Tasks.
A) Please copy the part of the time-frequency analysis excerpt from "Accumulating predictions across" to "they are from." word for word.
B) Answer these questions using the time-frequency analysis excerpt:
(i) What frequency range is given for the beta band?
(ii) In which figure are the results of the classification analysis on the TFR data found?
(iii) What would a BCI ultimately need to infer by integrating information across multiple probes?
C) Summarize the time-frequency analysis excerpt in two sentences.

Text excerpt.
Results from the time-frequency analysis. (a) Grand average TFR of related probes subtracted from unrelated probes relative to the summed power per frequency band, averaged across electrodes (frequency dependent window length). (b) Topographies for the alpha (8–12 Hz) and beta (16–19 Hz) bands. Electrodes belonging to an identified cluster are marked by ‘×’. (c) Classification results of the ERP classifier, the TFR classifier, and a classifier trained on both feature sets.

To determine if this difference in oscillatory behaviour can be decoded from single probe presentations, we performed a classification analysis on this TFR data, analogously to the ERP data classification, and also created classifiers for both types of data combined. The results of this analysis can be found in Fig. 4c. In the first boxplot we see a summary of the classification results shown earlier in Fig. 3a, together with the TFR results and classifier accuracies from the combined data. It appears to be possible to predict the relatedness of a probe based on the time-frequency data for certain participants, but overall results look worse than for the ERP based classifiers. Furthermore, it looks like there is no benefit from including this data in addition to the ERP data when using a classifier.

Accumulating predictions across probes in a trial

We have now generated predictions for single probes to estimate how well we can classify related from unrelated probes. However, for a BCI, information across multiple probes would need to be integrated to ultimately infer the original target. We can simulate such an analysis with our data, by using the consecutive predictions from a trial to predict which trial sequence they are from.

Exercise data.
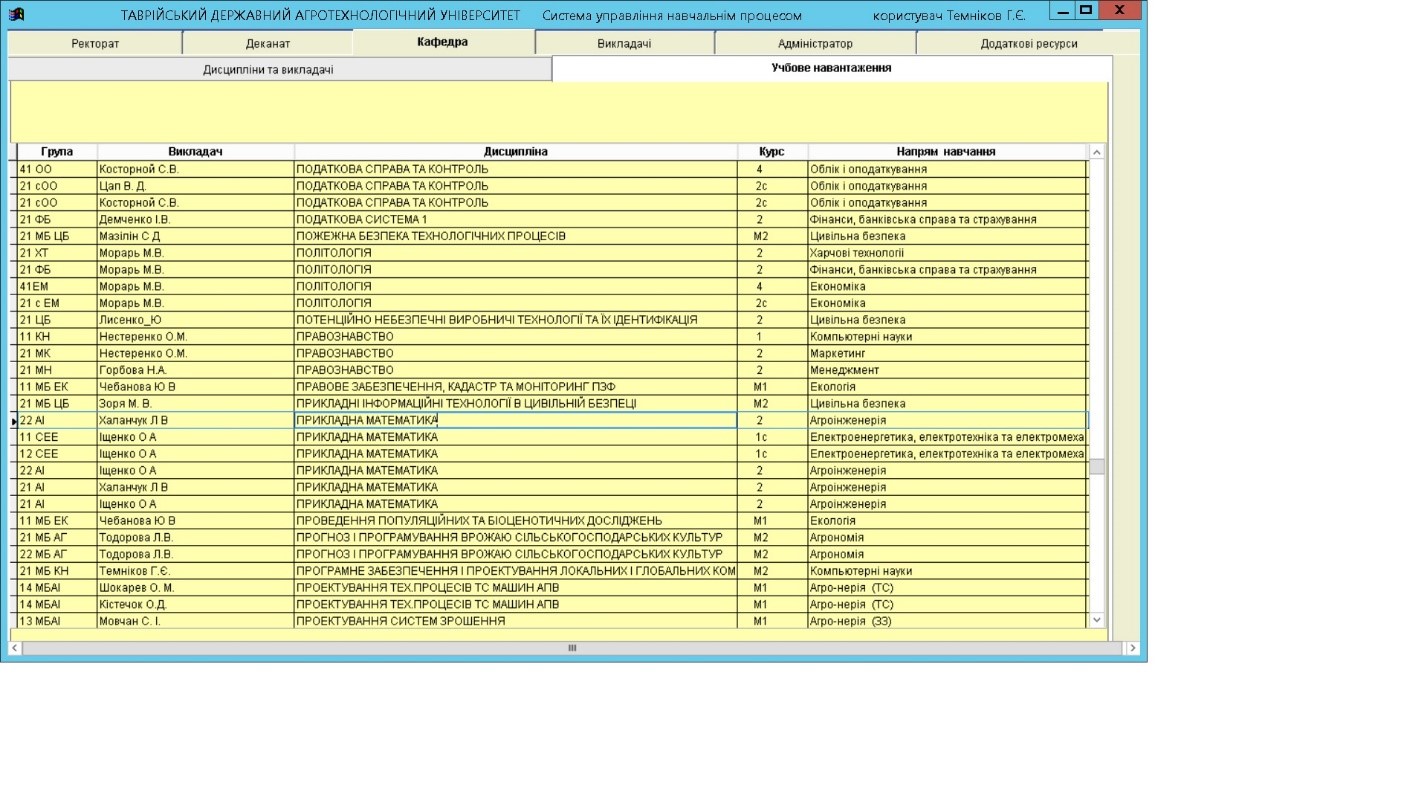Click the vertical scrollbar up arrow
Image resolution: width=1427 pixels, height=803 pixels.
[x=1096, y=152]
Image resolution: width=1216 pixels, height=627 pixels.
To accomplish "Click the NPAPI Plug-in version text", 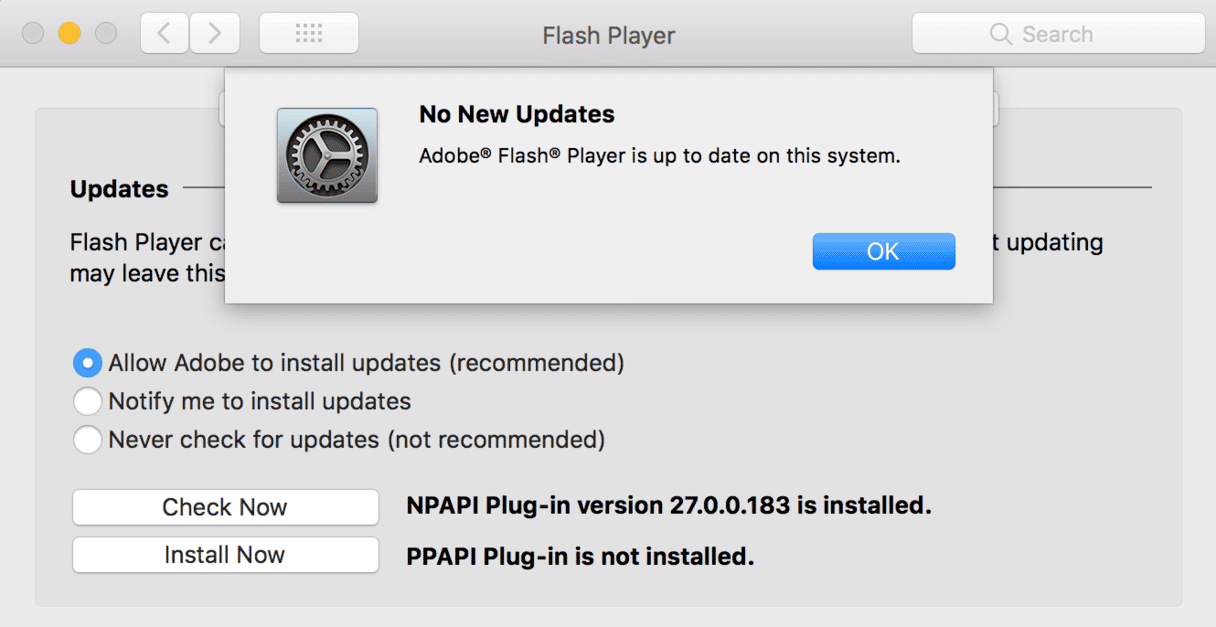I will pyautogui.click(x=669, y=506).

Replies.
A)
Accumulating predictions across probes in a trial

We have now generated predictions for single probes to estimate how well we can classify related from unrelated probes. However, for a BCI, information across multiple probes would need to be integrated to ultimately infer the original target. We can simulate such an analysis with our data, by using the consecutive predictions from a trial to predict which trial sequence they are from.

B)
(i) 16–19 Hz
(ii) Fig. 4c
(iii) The original target

C) Classifiers trained on the time-frequency data could predict probe relatedness for certain participants, but they looked worse overall than the ERP-based classifiers, and adding this data to the ERP data brought no apparent benefit. Because a BCI would need to integrate information across multiple probes to infer the original target, the consecutive predictions from a trial can be used to simulate this by predicting which trial sequence they are from.